Michael M. Santiago | Getty Images
Nvidia found itself at the center of the artificial intelligence boom last year as its expensive server graphics processors, including the H100, became essential for training and deploying generative AI such as OpenAI’s ChatGPT. Now, Nvidia is playing up its strength in consumer GPUs for so-called “local” AI that can run on a PC or laptop from home or an office.
Nvidia announced three new graphics cards on Monday — the RTX 4060 Super, RTX 4070 Ti Super and RTX 4080 Super — ranging in price between $599 and $999. These cards have additional “tensor cores” that are designed to run generative AI applications. Nvidia will also provide graphics cards in laptops from companies such as Acer, Dell and Lenovo.
Demand for Nvidia’s enterprise GPUs, which cost tens of thousands of dollars each and often come in a system with eight GPUs working together, led to a surge in overall Nvidia sales and a market value of more than $1 trillion.

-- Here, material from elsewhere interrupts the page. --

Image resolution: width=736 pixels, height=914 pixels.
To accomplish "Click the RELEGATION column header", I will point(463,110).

GPUs for PCs have long been Nvidia’s bread and butter, aimed at running video games, but the company says this year’s graphics cards have been improved with an eye toward running AI models without sending information back to the cloud.
The new consumer-level graphics chips will be primarily used for gaming, but can still rip through AI applications, the company says. For example, Nvidia says the RTX 4080 Super can generate AI video 150% faster than the last-generation model. Other software improvements the company recently announced will make large language model processing five times faster, Nvidia said.

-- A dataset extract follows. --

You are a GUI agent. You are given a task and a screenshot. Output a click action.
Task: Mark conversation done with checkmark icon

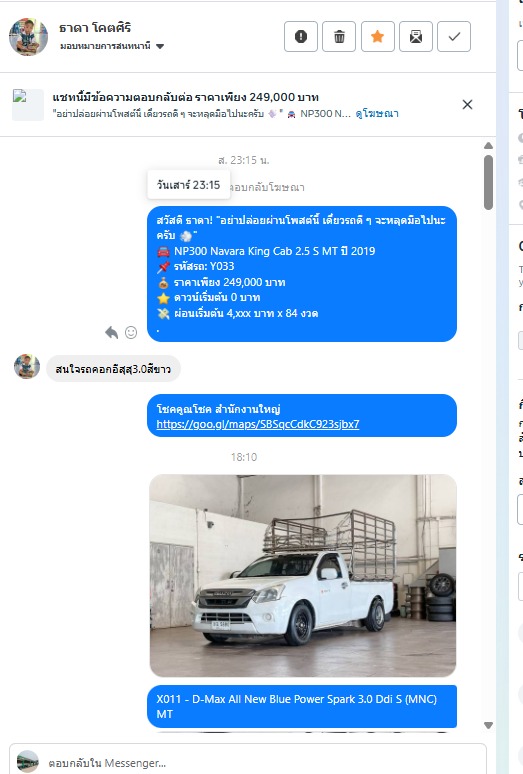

“With 100 million RTX GPUs shipped, they provide a massive installed base for powerful PCs for AI applications,” Justin Walker, Nvidia’s senior director of product management, told reporters at a press conference.

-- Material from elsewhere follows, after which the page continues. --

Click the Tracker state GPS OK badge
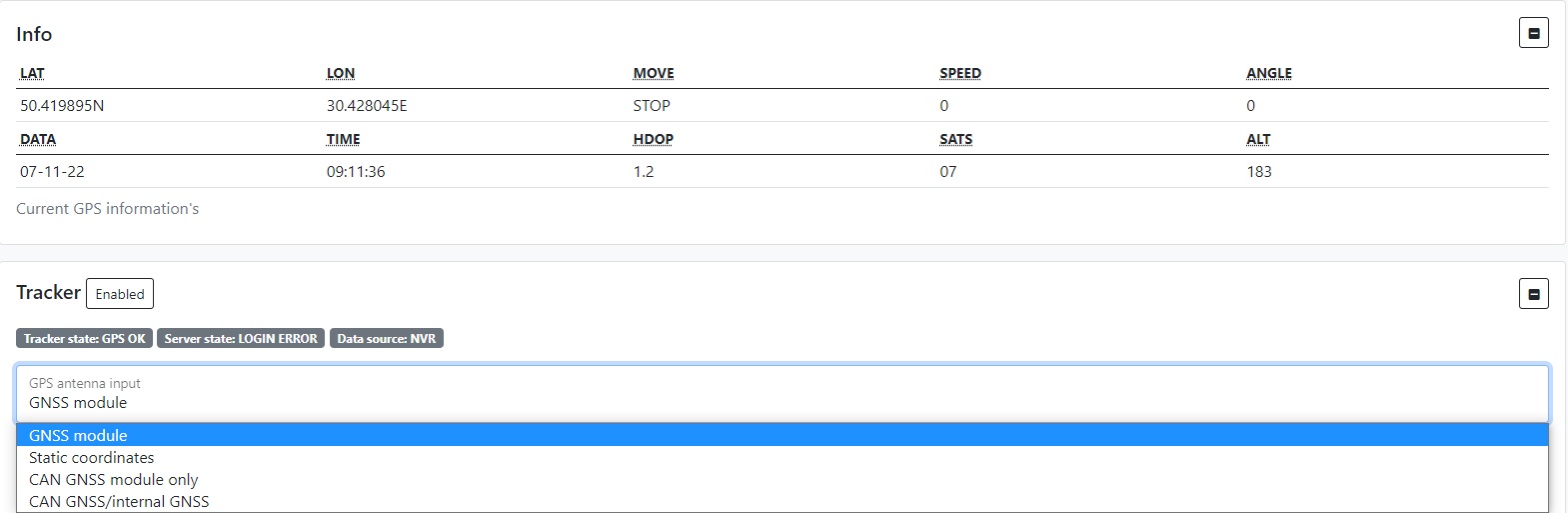1568x513 pixels. (85, 339)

Nvidia expects new AI applications to emerge over the next year to take advantage of the increased horsepower. Microsoft is expected to release a new version of Windows later this year, Windows 12, which can take further advantage of AI chips.
The new chip can be used to generate images on Adobe Photoshop’s Firefly generator or to remove backgrounds in video calls, Walker said. Nvidia is also creating tools that would allow game developers to integrate generative AI into their titles, for example, to generate dialogue from a nonplayer character.
Edge vs. Server
Nvidia’s 4070 Ti Super graphics cards.
Nvidia
Nvidia’s chip announcements this week show that while it has been the company most associated with big server GPUs, it’s going to compete with Intel, AMD and Qualcomm in local AI as well. All three have announced new chips that will power so-called “AI PCs” with specialized parts for machine learning.
Nvidia’s move comes as the technology industry is working out the best way to deploy generative AI, which requires a huge amount of computing power and can cost an incredible amount to run on cloud services.
One technical solution, being promoted by Microsoft and Nvidia rivals, is what’s called the “AI PC” or sometimes called “edge compute.” Instead of using powerful supercomputers over the internet, devices will have more powerful AI chips inside them, and they can run so-called large language models or image generators, albeit with some trade-offs and shortcomings.
Nvidia proposes applications that can use a cloud model for tricky questions, and a local AI model for tasks that need to be done quickly.
“Nvidia GPUs in the cloud can be running really big large language models and using all that processing power to power very large AI models, while at the same time RTX tensor cores in your PC are going to be running more latency-sensitive AI applications,” said Nvidia’s Walker.
The new graphics cards will be compliant with export controls and can be shipped to China, the company said, offering an alternative for Chinese researchers and companies that can’t get Nvidia’s most powerful server GPUs.